Delivering the Future: a Balanced Approach
Five-Day Delivery is Part of the Solution

Chapter 4 - How five-day delivery would work

Post Office Operations

Customer service operations will remain largely unchanged, as will Saturday Post Office hours. No Post Office will be closed as a result of the change to five-day delivery and no Post Office service reductions are planned with the implementation of five-day delivery. Mail will be delivered to Post Office Boxes, and mail collected Saturday at Post Office counters, lobby drop boxes and Automated Postal Centers will be processed on Monday.
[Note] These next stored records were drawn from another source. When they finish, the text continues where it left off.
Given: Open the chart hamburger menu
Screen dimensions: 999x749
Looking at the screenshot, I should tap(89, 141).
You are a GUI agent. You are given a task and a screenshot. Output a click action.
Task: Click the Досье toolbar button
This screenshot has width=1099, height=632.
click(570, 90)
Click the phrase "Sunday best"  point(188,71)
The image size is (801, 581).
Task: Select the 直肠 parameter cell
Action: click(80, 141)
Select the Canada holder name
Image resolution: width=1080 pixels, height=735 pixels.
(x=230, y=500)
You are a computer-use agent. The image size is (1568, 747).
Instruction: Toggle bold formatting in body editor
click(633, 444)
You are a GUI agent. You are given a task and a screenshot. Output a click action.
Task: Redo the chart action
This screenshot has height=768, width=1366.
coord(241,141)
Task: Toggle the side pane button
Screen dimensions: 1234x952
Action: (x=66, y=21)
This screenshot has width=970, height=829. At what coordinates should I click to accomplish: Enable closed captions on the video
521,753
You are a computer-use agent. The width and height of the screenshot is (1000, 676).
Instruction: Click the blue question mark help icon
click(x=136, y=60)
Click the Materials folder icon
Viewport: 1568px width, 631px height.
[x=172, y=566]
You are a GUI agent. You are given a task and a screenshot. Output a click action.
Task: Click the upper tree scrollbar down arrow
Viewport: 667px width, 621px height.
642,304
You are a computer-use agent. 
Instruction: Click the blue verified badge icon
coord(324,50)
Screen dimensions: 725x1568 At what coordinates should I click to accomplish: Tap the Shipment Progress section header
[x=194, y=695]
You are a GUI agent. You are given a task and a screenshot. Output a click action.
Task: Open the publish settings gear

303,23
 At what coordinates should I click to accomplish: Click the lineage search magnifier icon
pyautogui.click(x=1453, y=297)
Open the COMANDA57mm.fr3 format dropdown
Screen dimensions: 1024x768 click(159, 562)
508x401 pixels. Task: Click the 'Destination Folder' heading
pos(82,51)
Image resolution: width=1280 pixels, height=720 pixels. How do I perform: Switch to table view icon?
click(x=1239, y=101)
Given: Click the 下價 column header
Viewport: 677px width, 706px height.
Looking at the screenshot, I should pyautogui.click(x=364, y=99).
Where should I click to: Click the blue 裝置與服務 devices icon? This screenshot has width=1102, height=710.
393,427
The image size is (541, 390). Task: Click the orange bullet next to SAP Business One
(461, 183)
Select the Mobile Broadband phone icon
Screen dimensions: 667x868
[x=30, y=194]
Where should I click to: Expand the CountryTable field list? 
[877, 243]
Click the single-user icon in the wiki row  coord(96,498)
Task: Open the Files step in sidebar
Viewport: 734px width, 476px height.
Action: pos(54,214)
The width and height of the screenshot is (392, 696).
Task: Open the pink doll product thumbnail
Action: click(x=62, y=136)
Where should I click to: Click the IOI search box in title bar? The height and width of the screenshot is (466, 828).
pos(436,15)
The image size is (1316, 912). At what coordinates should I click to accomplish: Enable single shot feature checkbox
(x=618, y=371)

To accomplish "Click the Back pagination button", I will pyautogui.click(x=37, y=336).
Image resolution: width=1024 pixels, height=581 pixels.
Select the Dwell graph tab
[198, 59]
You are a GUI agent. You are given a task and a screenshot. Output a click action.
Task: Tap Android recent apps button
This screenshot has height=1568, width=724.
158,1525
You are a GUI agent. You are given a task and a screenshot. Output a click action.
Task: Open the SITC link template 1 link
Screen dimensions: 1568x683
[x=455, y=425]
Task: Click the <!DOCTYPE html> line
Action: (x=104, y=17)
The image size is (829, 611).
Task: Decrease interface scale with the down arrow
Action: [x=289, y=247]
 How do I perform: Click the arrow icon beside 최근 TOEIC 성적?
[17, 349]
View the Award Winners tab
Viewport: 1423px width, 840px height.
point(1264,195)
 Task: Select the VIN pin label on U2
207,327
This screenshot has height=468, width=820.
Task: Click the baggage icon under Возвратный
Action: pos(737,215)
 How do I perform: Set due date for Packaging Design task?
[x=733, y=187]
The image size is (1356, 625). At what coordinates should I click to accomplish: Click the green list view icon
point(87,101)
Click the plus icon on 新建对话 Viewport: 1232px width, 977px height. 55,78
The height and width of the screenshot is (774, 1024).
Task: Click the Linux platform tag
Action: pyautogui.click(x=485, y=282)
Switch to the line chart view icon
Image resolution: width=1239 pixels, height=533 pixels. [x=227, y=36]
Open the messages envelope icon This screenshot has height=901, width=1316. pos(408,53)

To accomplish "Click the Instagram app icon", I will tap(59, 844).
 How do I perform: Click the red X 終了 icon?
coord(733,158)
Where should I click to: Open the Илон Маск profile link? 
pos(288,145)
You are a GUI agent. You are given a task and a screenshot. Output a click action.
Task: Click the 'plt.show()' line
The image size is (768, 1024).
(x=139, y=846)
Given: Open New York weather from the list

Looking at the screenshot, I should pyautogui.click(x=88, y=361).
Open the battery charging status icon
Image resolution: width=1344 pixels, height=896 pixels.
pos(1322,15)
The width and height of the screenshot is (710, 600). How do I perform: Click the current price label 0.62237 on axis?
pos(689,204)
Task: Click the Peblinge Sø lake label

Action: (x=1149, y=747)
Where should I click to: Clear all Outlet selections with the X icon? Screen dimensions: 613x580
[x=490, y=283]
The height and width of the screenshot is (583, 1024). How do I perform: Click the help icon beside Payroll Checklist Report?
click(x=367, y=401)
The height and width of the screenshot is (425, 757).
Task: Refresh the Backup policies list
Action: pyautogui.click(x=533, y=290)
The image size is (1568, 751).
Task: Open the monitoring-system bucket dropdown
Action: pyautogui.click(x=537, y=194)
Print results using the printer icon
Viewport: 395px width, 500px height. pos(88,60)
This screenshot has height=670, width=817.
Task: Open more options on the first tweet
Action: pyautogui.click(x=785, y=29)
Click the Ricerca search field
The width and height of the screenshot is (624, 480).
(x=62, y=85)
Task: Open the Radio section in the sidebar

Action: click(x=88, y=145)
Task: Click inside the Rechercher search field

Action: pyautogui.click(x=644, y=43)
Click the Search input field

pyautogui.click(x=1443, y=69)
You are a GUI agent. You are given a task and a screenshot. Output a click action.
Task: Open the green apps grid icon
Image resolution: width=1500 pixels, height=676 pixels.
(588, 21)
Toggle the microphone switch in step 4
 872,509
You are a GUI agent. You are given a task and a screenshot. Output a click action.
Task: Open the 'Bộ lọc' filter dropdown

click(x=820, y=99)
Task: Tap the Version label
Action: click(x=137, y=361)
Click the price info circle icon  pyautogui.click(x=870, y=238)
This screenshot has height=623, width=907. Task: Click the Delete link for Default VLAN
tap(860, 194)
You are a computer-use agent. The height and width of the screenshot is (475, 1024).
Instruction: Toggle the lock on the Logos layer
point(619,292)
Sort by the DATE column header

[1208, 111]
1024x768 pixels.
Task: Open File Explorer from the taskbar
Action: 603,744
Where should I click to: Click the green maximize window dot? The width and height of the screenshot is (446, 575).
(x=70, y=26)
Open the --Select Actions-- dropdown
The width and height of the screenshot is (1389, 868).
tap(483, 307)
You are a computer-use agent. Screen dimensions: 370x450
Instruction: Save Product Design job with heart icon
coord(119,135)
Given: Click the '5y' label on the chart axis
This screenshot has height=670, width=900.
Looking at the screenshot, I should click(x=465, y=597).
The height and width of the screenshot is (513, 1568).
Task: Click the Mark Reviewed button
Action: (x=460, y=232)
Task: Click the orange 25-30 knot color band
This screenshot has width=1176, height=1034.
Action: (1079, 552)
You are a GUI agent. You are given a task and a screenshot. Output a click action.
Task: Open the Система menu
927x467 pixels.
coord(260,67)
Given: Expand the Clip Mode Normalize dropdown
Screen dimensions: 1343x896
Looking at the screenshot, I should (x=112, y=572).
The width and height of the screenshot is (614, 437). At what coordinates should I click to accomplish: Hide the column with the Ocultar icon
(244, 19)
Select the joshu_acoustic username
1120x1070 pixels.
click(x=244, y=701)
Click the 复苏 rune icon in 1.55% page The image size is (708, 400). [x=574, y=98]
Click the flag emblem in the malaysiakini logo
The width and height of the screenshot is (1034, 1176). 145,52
The major change to Post Office operations will be adjustments to back-office staffing and scheduling, due to a shift in the mail distribution workload from Saturday to the rest of the delivery week.

The change to five-day delivery will affect local firm holdout customers, who, because they receive 50 or more pieces of mail a day, currently choose to pick up street-addressed mail at the Post Office daily rather than have it delivered. Business and residential customers have the option of renting a P.O. Box if they want Saturday delivery. Currently the Postal Service has a 37 percent P.O. Box vacancy rate nationally.

Overall, no operational savings are anticipated in Post Office distribution operations because the workload will shift to the remainder of the delivery week. However, some savings will be tied to activities directly related to supporting carriers, including handling signature-required mailings, firm holdouts and distribution setup activities. These savings are based on the current number of city, rural and contract delivery service routes, and could decrease as other Postal Service initiatives continue to streamline and reduce carrier routes.

Some additional costs will be incurred to help ensure customer satisfaction during the transition. For example, some Post Offices may have higher Saturday traffic as customers come in to pick up mail requiring a signature that the Postal Service attempted to deliver Friday, and would have redelivered on Saturday prior to the five-delivery schedule. Additional retail hours in some locations will give customers more time for pickups.

Customer service employees may find it necessary to explain to retail lobby customers how they will be affected by the changes in expected delivery days for mail accepted Saturday but not processed until Monday, adding time to retail lobby and window transactions.

There also will be one-time costs for address retraining for Post Office distribution clerks due to expected delivery route adjustments.

The total financial impact of five-day delivery on Post Office operations is a savings of about 688 full-time-equivalent employees.